Upon this pristine white tablecloth, thou art
placed and the young waitress smiles and we smile back.
But, adorned with toast, triangular and warm,
your deep crenellations, to my mind, suggest
the fort in the desert in that film Beau Geste,
where Robert Preston fools the infidel storm
by propping up the now lifeless legionnaires
in the battlements. And so my lips turn black,
for I know too well, stately, shining toast rack,
that thy oh so tempting and warm-scented wares
will doubtless be cold and hard and dead and dry
by the time I have finished eating my fry.

John Whitworth 06-04-2013 06:28 AM

Nice one, Peter. I have no idea what the solution is.

It has occurred to me that in my poem the phrase 'working classes' might be 'lower classes' or even 'lower orders'. Any views, Sphereans?

Douglas G. Brown 06-04-2013 06:49 AM

John,
I favor "lower classes", which would include the non-working. I would write "huddled masses", which is from Emma Lazarus' lovely "The New Colossus" , on the Statue of Liberty. But, I doubt that would work in the UK.

Chris O'Carroll 06-04-2013 06:52 AM

Quote:

Originally Posted by John Whitworth (Post 287510)
It has occurred to me that in my poem the phrase 'working classes' might be 'lower classes' or even 'lower orders'. Any views, Sphereans?

The phrase didn't jump out as me as a problem when I first read the poem. But now you mention it, use of the term 'working classes' might be taken to imply some degree of sympathy with Marxist analysis, whereas 'lower orders' conveys a more unconflicted High Tory outlook.

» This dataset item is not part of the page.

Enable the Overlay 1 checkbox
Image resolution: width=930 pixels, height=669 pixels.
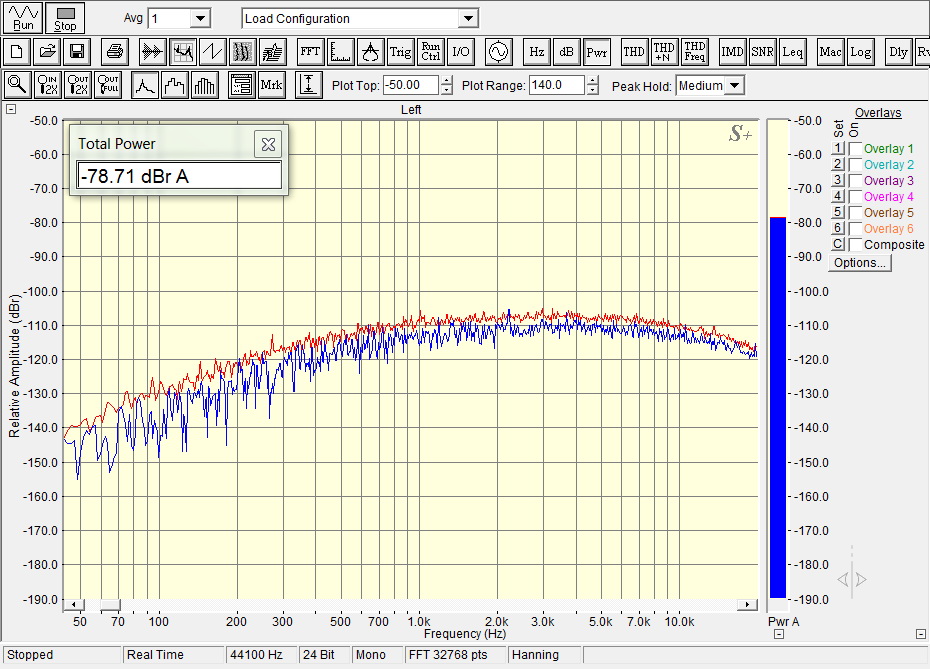pos(855,149)
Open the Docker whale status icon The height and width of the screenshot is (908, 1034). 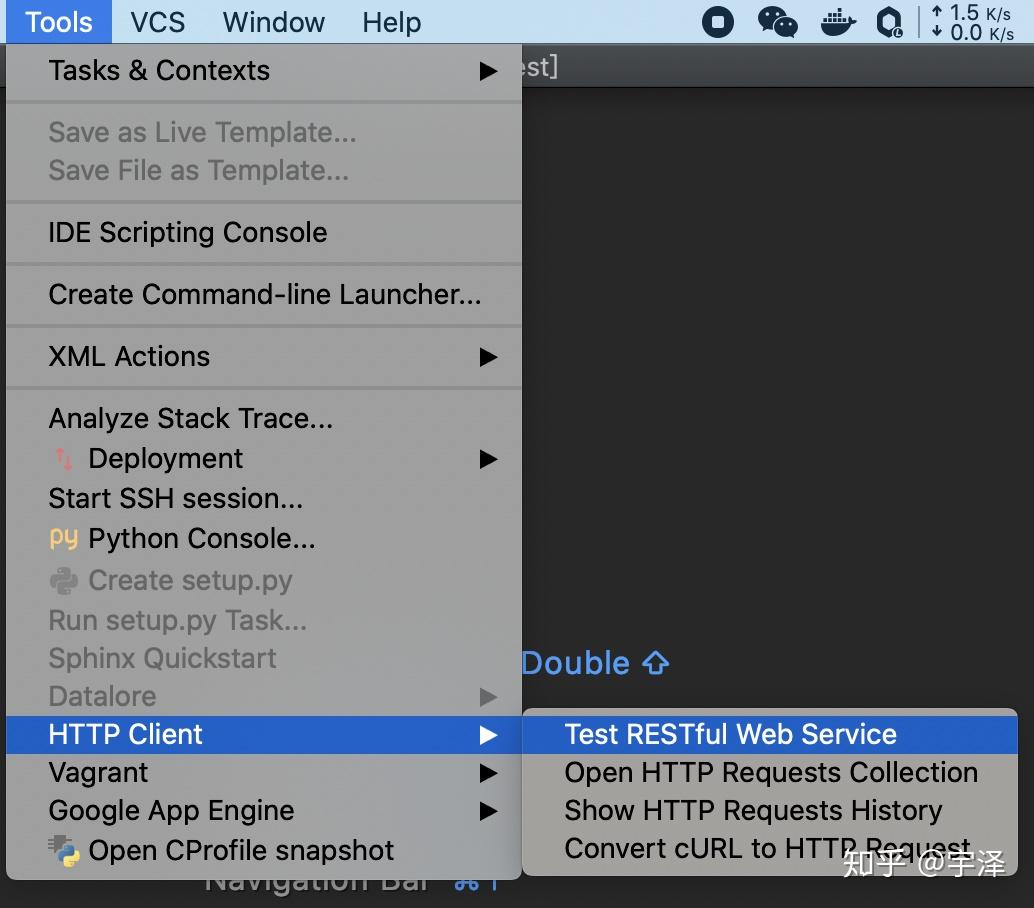837,22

Royston Vasey 06-04-2013 07:18 AM

Hi John,
Quote:

It has occurred to me that in my poem the phrase 'working classes' might be 'lower classes' or even 'lower orders'.
I like 'hoi polloi' for your poem's S3 L3, with its inclusion the line could then benefit from alliteration and read, 'The horrid hoi polloi began'. Just a thought.


Go well.

Graham King 06-04-2013 10:59 AM

To a Strack
 
Dear Strack, I’m stricken with your charms!
You have so many graceful arms;
Your eyes, deep-gazing into mine,
Are lovely-hued, and number nine.
So - could we possibly be one?
You’d have my heart – as you have none,
With pulsing tubes throughout, instead.
Head might say no; you lack a head:
Your brain’s distributed within
Your chest (that’s rich with frond and fin).
Embrace so tender shall enfold
Us- if your tendrils fair take hold!
Need such love be a hopeless task?
Am I presumptuous to ask-
Is that a raygun in your pouch,
Or are you pleased to see me?- Ouch!


[I've toyed with a zapper, phaser, laser and maser - so to speak - before settling again for my first choice of 'a raygun'.]